-- Extracted entries follows --

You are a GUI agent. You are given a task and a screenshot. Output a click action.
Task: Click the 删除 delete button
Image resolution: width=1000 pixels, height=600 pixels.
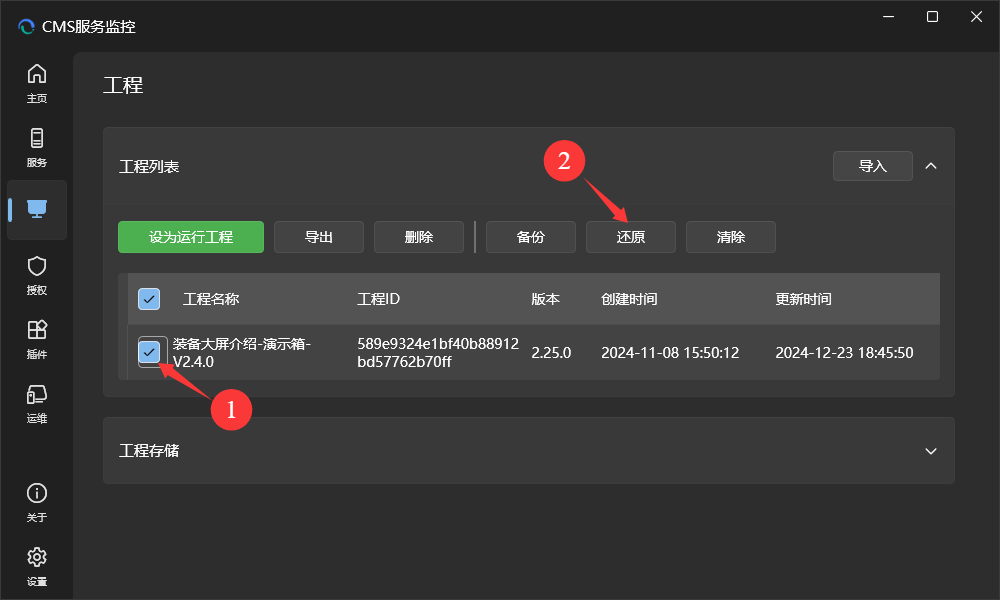[419, 237]
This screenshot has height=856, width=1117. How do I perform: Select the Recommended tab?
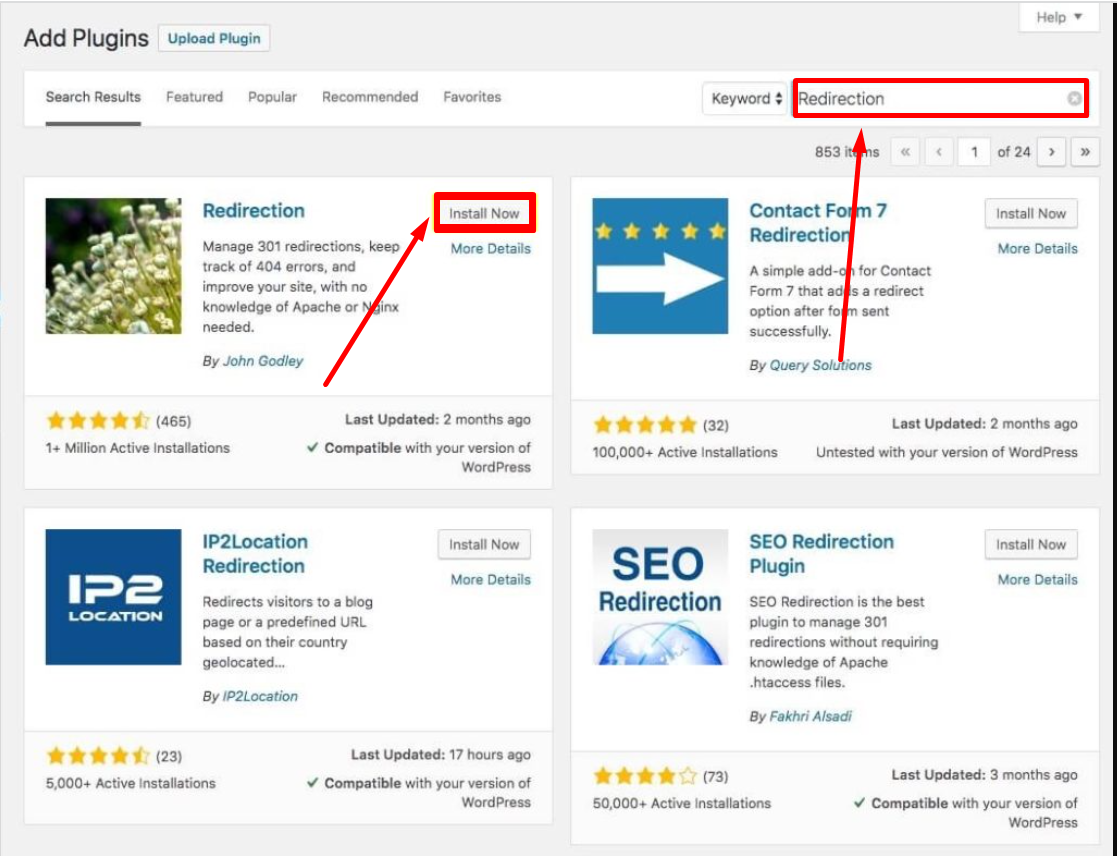[370, 97]
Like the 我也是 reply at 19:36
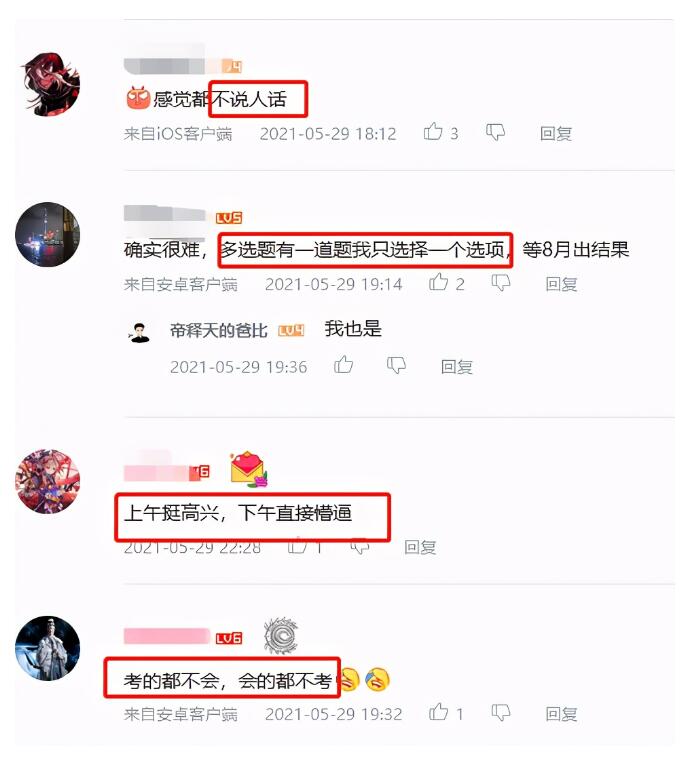684x767 pixels. tap(343, 364)
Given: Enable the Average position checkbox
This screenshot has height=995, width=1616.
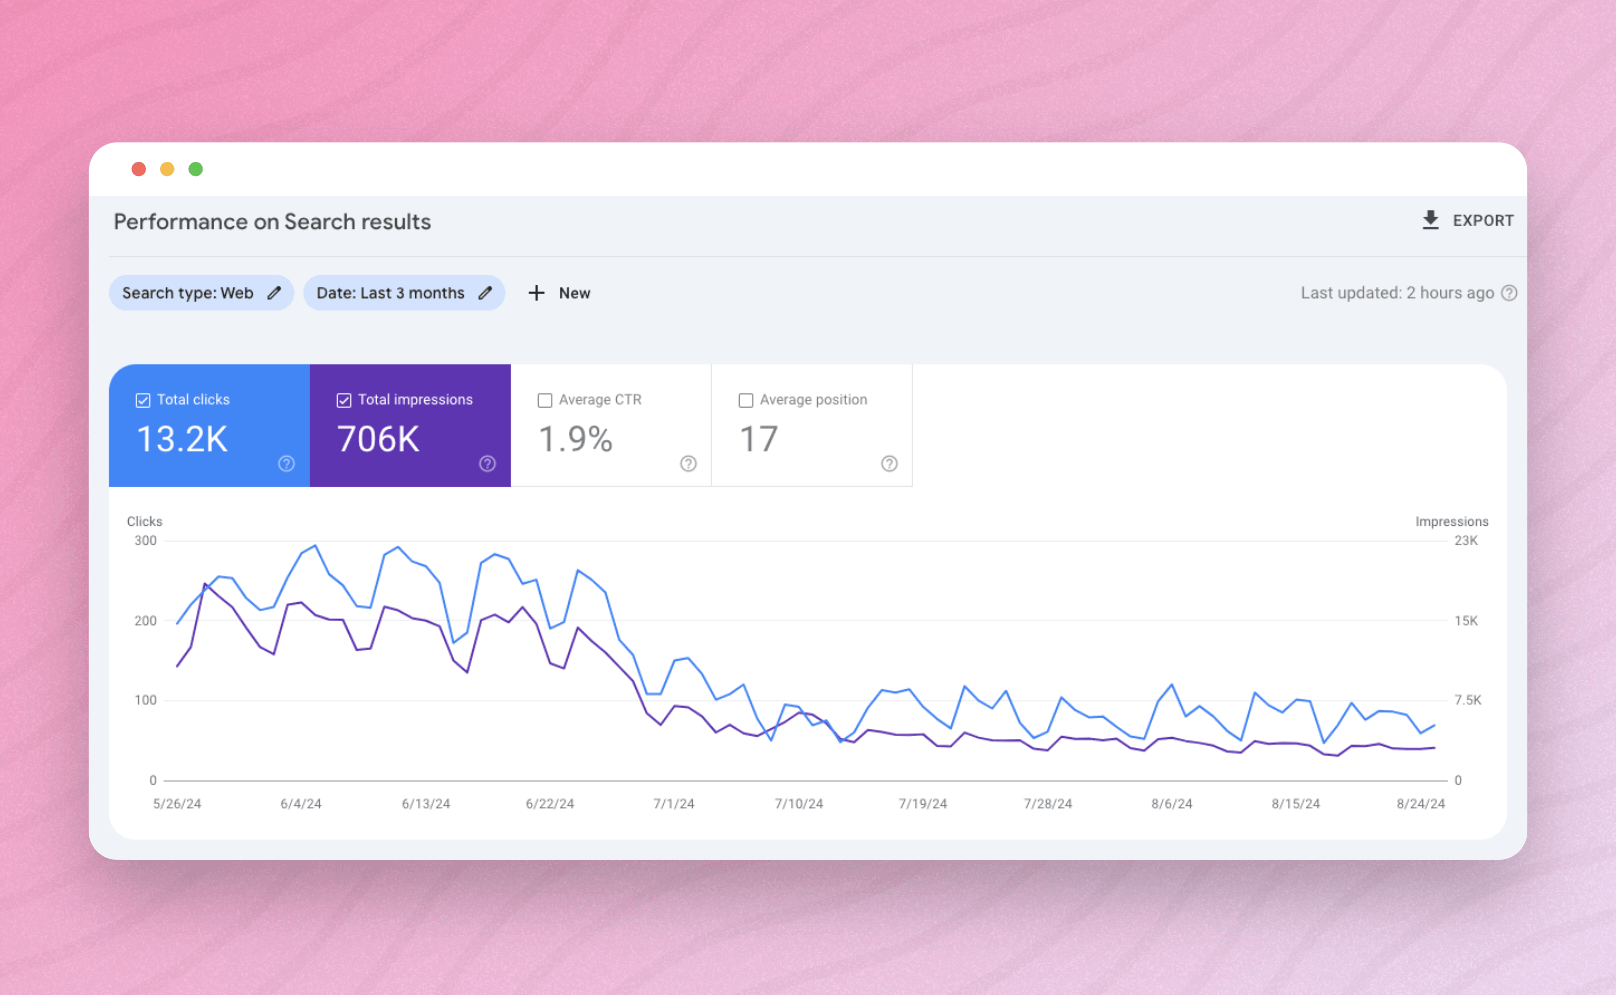Looking at the screenshot, I should tap(746, 400).
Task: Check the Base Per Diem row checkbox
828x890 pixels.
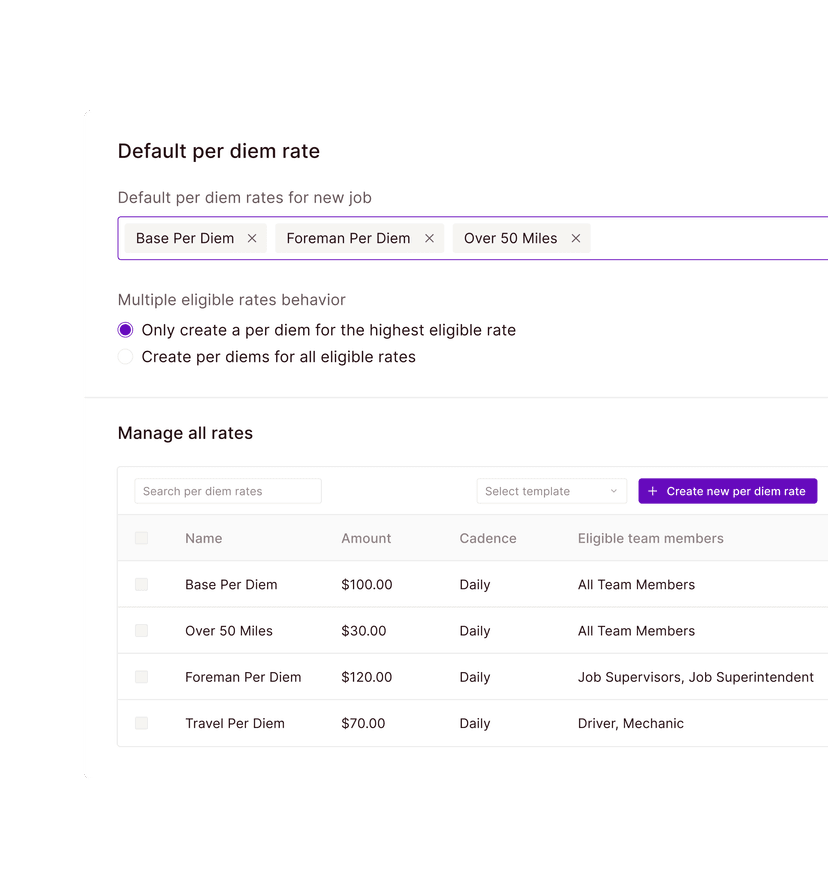Action: point(141,584)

-- Extracted entries concluded --

Your task is to find every line above containing the word "checkbox" and copy it.

Given: Enable the Average position checkbox
Task: Check the Base Per Diem row checkbox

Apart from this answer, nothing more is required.